Below are some records. Return exactly their lines from the one containing "The height and width of the screenshot is (768, 1024)." through the one containing "Move Bicom Support down in the list", and drop the pictures.

# [SUPPLIED MATERIAL]
------------------------------------------------------------------------
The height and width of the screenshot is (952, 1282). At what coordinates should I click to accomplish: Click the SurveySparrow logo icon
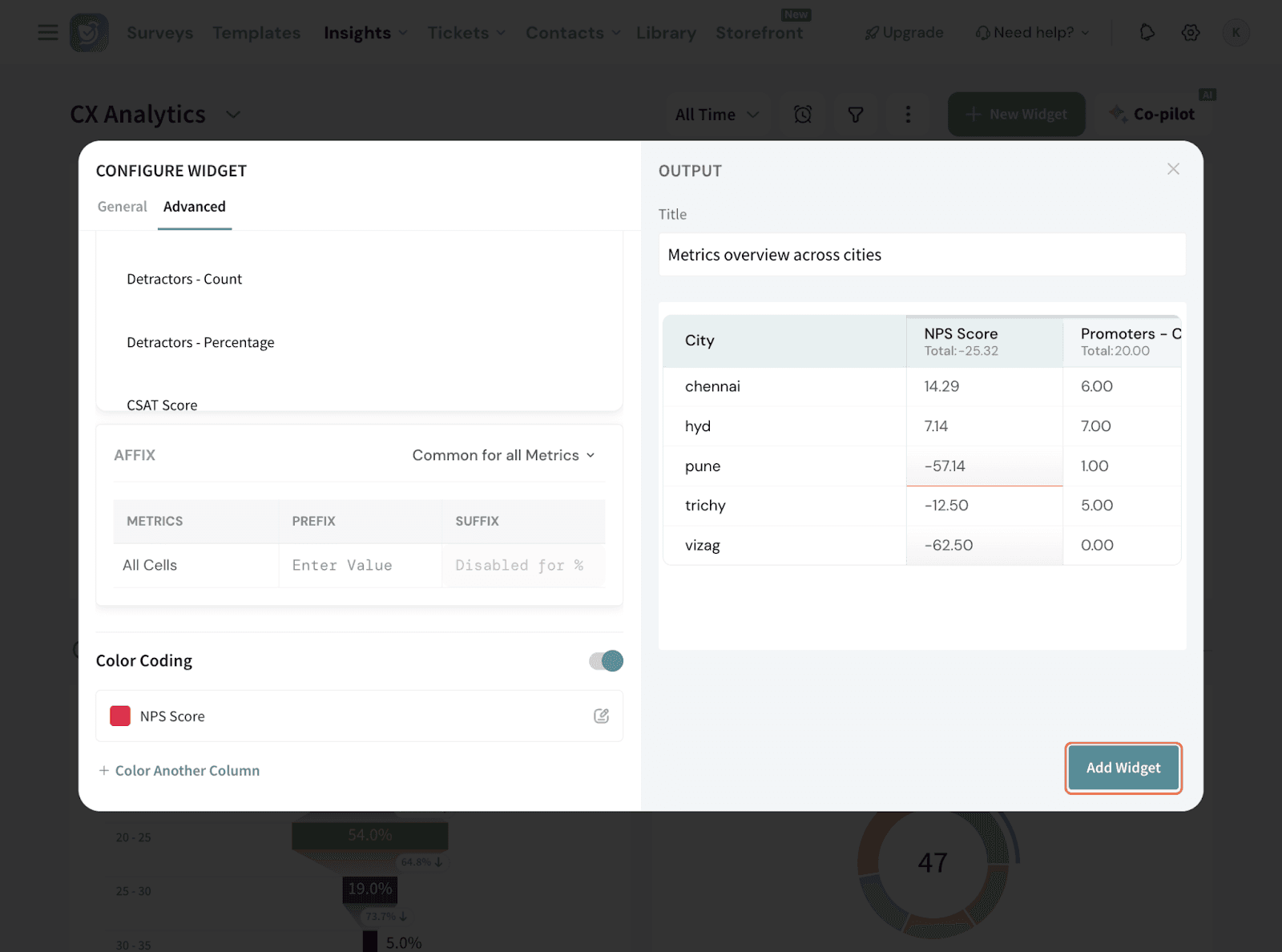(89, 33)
------------------------------------------------------------------------
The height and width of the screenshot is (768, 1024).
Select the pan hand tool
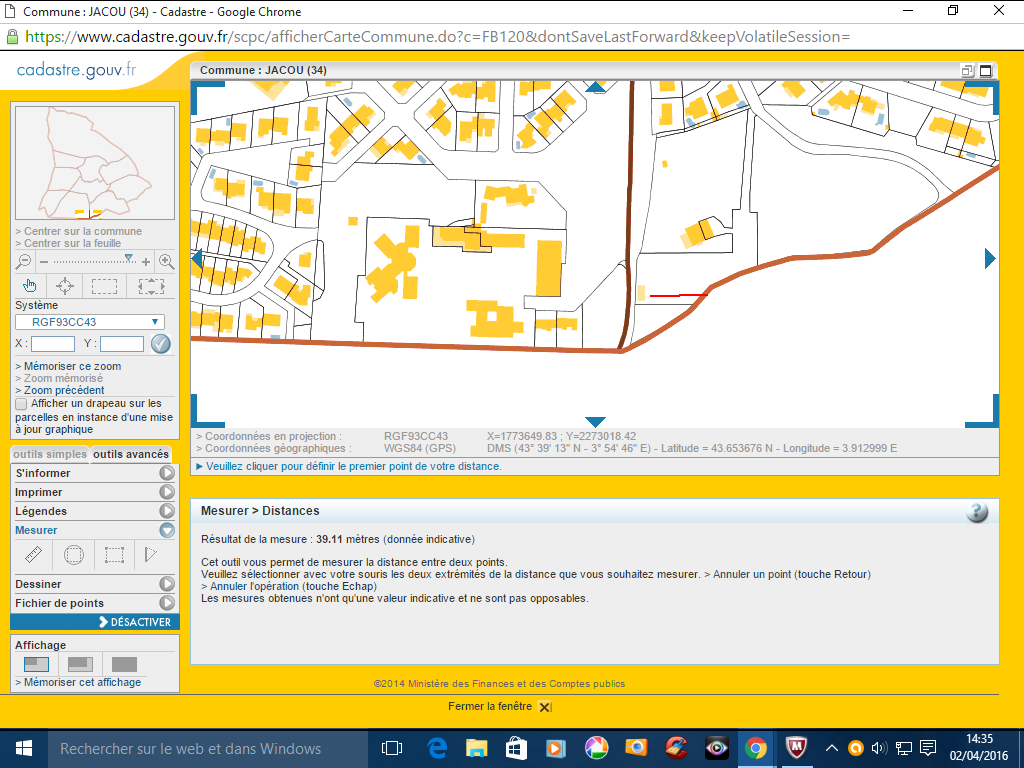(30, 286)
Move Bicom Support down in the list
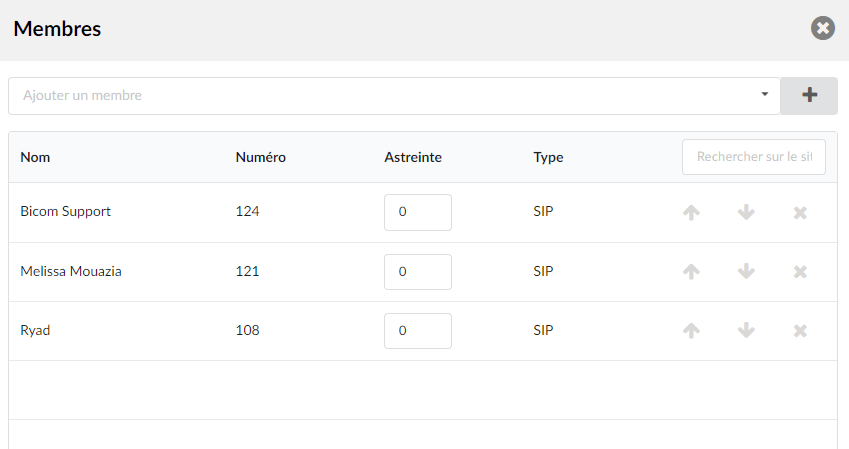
------------------------------------------------------------------------
# [WRITTEN RESPONSE]
The height and width of the screenshot is (768, 1024).
Select the pan hand tool
(30, 286)
Move Bicom Support down in the list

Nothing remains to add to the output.